本文:
● ● ●

動物病院を開業してから、しばらくの間はコンスタントに集患出来ていたので「これで軌道に乗る」と考えていた頃、パタリと来院が減ってしまう事が有ります。
新規開業の時は、お客様も新しい動物病院がどんな所か興味があって、獣医師の診察技術や対応を見る為に訪れます。
「良い先生だし、キレイな待合室にスタッフも感じが良いんだけど…」それだけであれば、今まで行き慣れた病院を変える必要性が無いのです。
お客様に今までの病院よりも、「ここの方が良い」と思っていただく理由がなければ経営は行き詰っていきます。
■ 初心「経営指針」の再確認と共有
動物病院を開業するまでは、大変な作業も夢の実現に向けて一生懸命走り続けてきました。
実際に開業したら、宣伝効果もうまくいって当初から患者さんが来院してくれて、忙しく働き続けてきたのに、院長がある時気付くのです。
忙しさが減っていること、それは診療に慣れてきたからと思っていたが違う、来院者数が減っている事にやっと気付いて、スタッフの話や院内の様子に目が行っていなかったことにショックを受けるのです。
しかし、この時点で気付いた院長は自院の経営を見直すチャンスだと、喜ぶべきです。

● ● ●

提供データ:
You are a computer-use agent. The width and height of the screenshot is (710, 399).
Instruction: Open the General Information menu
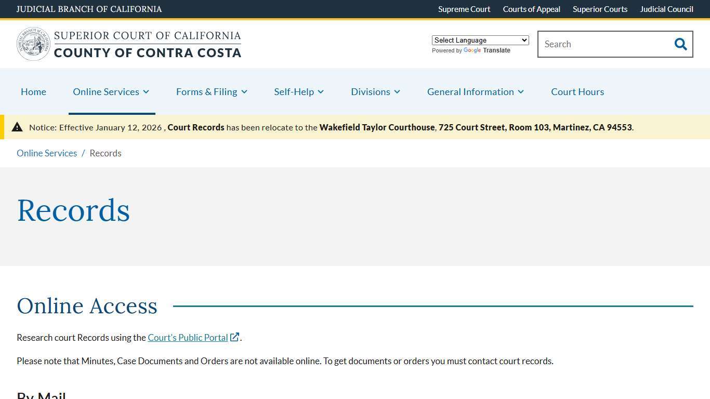click(475, 91)
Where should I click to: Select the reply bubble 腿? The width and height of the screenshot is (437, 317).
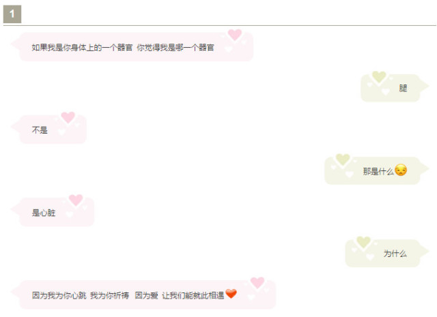point(391,88)
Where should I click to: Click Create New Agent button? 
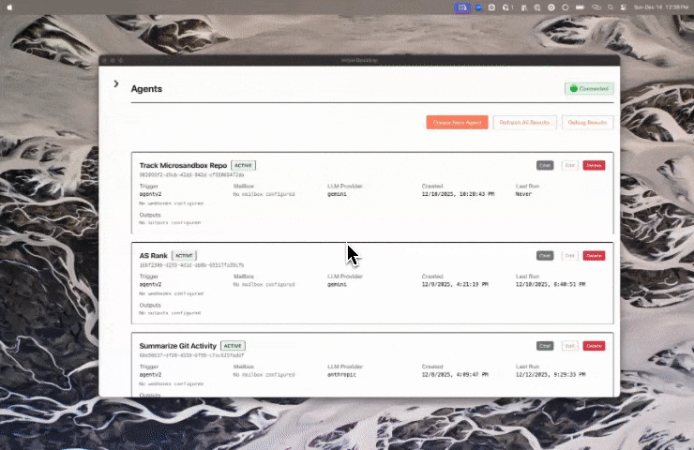458,122
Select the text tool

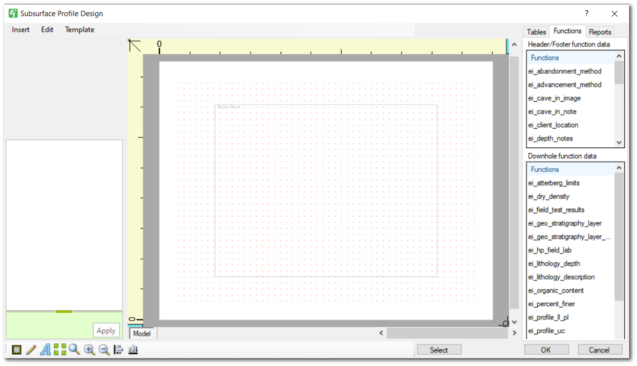[45, 350]
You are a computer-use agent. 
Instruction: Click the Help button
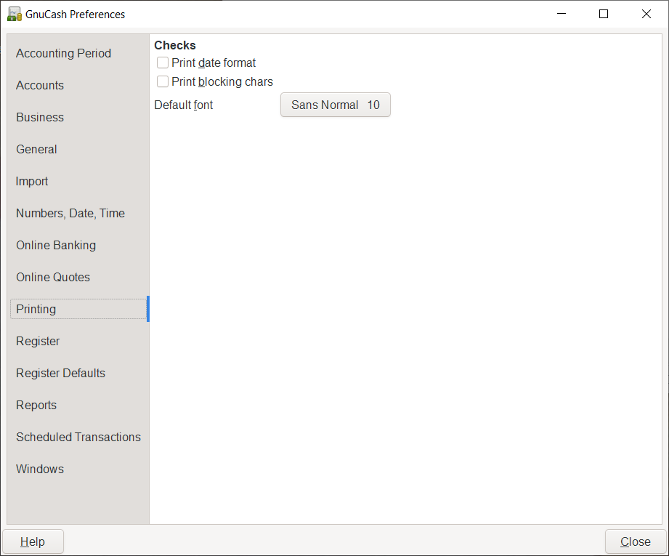[x=33, y=542]
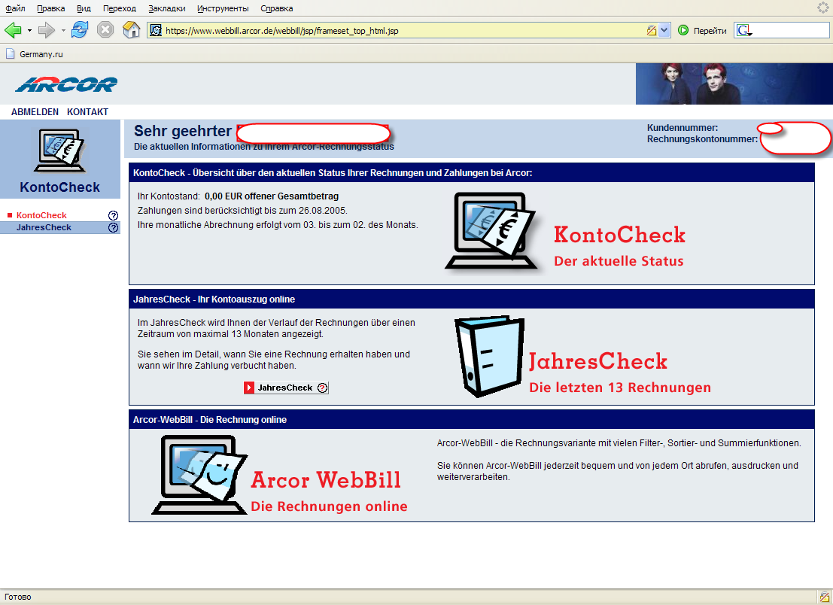Screen dimensions: 833x605
Task: Click the green Back arrow button
Action: [13, 30]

● ● ●

課題:
動物病院経営についての本文のうち、「お客様に今までの病院よりも、」から「しかし、この時点で気付いた院長は自院の経営を見直すチャンスだと、喜ぶべきです。」までを、一字も変えずに書き写してください。

解答欄:
お客様に今までの病院よりも、「ここの方が良い」と思っていただく理由がなければ経営は行き詰っていきます。
■ 初心「経営指針」の再確認と共有
動物病院を開業するまでは、大変な作業も夢の実現に向けて一生懸命走り続けてきました。
実際に開業したら、宣伝効果もうまくいって当初から患者さんが来院してくれて、忙しく働き続けてきたのに、院長がある時気付くのです。
忙しさが減っていること、それは診療に慣れてきたからと思っていたが違う、来院者数が減っている事にやっと気付いて、スタッフの話や院内の様子に目が行っていなかったことにショックを受けるのです。
しかし、この時点で気付いた院長は自院の経営を見直すチャンスだと、喜ぶべきです。